Augusta. Martin Vousden slightly underwhelmed.

Thought for the Day:
A conclusion is the place where you got tired of thinking

Augusta antipathy
Loathe though I am to write it, and delighted as I am to see Bubba Watson win for the second time, this year’s Masters was disappointing, especially the final round. The cliché, which has become such because it is also a truism, is that the tournament doesn’t start until the back nine on Sunday but this year it was all over by then. From pretty early on it became clear that this was a two-horse race between Bubba and the astonishing Jordan Spieth but a two-shot swing on two consecutive holes settled things in Watson’s favour. Standing on the 8th tee, Spieth was two ahead; walking off the 9th green he was two behind and that was that.

Even more disappointing was the almost complete lack of excitement coming down the stretch, on a sequence of holes that usually produces more drama than a season at the Royal Shakespeare Company. Of the serious contenders – Watson, Spieth, Jonas Blixt, Matt Kuchar and Rickie Fowler – none made more than one birdie on the back nine and no-one made an eagle. That simply isn’t what happens at Augusta National in the second week of April, but for some reason, this year it did. Miguel Angel Jimenez, Lee Westwood, Bernhard Langer, Rory McIlroy and Jimmy Walker (the remainder of the players to finish in the top-10) all made more than one birdie, but most were offset by bogies, and in their case they were hauling themselves up to respectability rather than mounting a serious challenge.
We don’t often get to say it but sadly, this year’s Masters was just a little bit dull.

My kind of golfer
As for the winner, if you’re a G&T drinking golf club member from the home counties who believes that golf is going to hell in a handcart, and that the length of a golfer’s socks should be strictly measured before he be allowed to grace what you no doubt call the ‘hallowed turf’ of your club, you probably hate Bubba Watson and all he stands for. But if, like me, you think that golf is a fabulous game that is occasionally strangled by petty-minded bureaucracy, administered in the form of clubhouse edicts telling you what you cannot do posted on every available bit of wall, then he’s your guy.

He’s a free spirit, unconstrained by someone else’s vision of what can, should or ought to be done, and he marches along through golf and life very happily, quite clearly impelled by a different drumbeat than most of us hear. He goofs around with his pals, having one heck of a time, has no idea where his extraordinary ability to hit a golf ball comes from and is the last golfer in the world who would be afflicted with the disease known to some as paralysis by analysis. He looks every inch the banjo-playing good ol’ boy who escaped from the set of Deliverance. While most people in the public eye develop a persona for wider consumption, a carapace of protection from a celebrity-obsessed public and media, Bubba remains a wonderfully disingenuous free spirit. There can be few, if any, well-known people about whom it can be so accurately said that what you see is what you get.

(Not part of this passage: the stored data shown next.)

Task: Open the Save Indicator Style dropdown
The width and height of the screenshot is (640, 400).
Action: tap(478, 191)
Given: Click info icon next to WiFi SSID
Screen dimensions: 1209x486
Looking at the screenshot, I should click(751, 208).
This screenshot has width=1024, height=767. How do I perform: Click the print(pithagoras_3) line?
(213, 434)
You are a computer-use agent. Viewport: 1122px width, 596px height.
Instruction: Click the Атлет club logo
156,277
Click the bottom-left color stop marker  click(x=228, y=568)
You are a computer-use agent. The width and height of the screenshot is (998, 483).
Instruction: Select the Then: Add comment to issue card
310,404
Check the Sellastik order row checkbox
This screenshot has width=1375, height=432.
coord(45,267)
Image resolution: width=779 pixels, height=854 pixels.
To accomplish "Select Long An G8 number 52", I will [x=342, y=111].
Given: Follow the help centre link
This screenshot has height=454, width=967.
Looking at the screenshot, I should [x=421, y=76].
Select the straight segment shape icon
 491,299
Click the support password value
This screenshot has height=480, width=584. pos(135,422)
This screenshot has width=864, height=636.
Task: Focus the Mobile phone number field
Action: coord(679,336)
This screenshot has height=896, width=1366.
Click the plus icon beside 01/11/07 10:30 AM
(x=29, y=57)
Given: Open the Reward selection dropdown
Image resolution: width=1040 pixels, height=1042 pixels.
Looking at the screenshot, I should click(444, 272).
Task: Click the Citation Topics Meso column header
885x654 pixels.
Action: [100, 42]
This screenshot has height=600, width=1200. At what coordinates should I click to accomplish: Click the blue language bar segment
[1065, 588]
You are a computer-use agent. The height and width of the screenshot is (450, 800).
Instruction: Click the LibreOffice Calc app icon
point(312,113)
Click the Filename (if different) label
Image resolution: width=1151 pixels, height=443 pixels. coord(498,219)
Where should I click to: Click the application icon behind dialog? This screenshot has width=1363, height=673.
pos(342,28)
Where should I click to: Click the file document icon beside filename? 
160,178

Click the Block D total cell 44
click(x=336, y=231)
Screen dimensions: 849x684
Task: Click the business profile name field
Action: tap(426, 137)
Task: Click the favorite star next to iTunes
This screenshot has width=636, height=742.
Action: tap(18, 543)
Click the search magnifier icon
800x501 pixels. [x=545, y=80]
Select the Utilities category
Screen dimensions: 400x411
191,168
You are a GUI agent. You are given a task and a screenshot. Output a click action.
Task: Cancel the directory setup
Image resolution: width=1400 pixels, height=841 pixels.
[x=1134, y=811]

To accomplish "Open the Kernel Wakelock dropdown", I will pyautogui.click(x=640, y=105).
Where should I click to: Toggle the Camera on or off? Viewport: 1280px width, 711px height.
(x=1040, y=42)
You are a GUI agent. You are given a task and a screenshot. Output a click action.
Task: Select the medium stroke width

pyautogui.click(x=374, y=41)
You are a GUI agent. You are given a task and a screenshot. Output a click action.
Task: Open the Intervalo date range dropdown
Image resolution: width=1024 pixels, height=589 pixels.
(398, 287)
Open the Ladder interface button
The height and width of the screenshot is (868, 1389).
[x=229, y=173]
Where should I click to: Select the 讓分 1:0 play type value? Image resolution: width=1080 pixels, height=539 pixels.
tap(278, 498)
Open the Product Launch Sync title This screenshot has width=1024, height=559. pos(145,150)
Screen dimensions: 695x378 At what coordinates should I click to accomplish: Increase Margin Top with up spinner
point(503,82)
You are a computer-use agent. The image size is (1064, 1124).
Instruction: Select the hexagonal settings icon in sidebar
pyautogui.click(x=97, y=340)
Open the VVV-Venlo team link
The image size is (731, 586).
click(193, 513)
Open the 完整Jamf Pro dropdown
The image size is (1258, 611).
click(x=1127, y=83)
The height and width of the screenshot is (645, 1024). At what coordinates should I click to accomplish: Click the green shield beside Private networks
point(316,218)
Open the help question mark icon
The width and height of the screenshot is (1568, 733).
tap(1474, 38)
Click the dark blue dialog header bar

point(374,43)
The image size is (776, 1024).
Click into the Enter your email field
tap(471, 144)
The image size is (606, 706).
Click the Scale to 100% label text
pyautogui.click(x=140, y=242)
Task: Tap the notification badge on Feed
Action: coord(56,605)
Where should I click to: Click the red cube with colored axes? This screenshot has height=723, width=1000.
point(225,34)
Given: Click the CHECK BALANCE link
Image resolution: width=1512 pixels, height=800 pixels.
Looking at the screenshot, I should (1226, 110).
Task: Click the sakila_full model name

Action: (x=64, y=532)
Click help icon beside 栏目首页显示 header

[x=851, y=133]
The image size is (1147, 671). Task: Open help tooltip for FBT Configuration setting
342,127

He is a simple man, and this is not meant be pejorative. He is not simple as in dumb (although he would never claim to be one of the world’s great thinkers), but simple as in straightforward, unadorned and effortless. But when he started to develop a fanbase he took stock of himself and his life and realised that, for many young people in particular, he was becoming a role model. So without telling family or friends, he re-enrolled at the University of Georgia in order to complete the degree course (in consumer economics) that was cut short a year early when he decided to turn pro as a golfer and later described the final paper he had to submit as ‘the hardest thing I’ve ever done.’

Like most of us he can appear to be a mass of contradictions – an extraordinarily gifted man-child, full of naïve wonder and yet street-smart and savvy. He appears all-macho male but plays with a pink-shafted driver and could give crying lessons to Roy Orbison. He has even admitted to crying during the movie Expendables 2 and embarrassing admissions do not come more uncomfortable than that. He is capable of attacking a golf ball with frightening violence yet his power on the golf course is matched by a delicacy of touch that would do justice to an Italian superstud seducing a blushing teenager. He is restless and fidgety and both he and his wife are pretty convinced he suffers from attention deficit disorder (ADD), which partly explains why he gets so mad at the glacial pace of play in pro golf.

I, for one, am delighted to celebrate his success.

Final thoughts
Paul Azinger was a great addition to the BBC commentary team – insightful, analytical and honest. Less refreshingly, we kept getting statistics up on the screen that told us nothing. For example: ‘13 of the last 21 champions have birdied the 2nd hole.’ Translation: ‘The 2nd hole is a downhill par five, so most of the field will make birdie.’

Quote of the Week
“They don’t do comedy at the Masters. The Masters, for me, is like holding onto a really big collection of gas for a week. It’s like having my buttocks surgically clenched at Augusta General Hospital on Wednesday, and surgically unclenched on Monday on the way to Hilton Head.”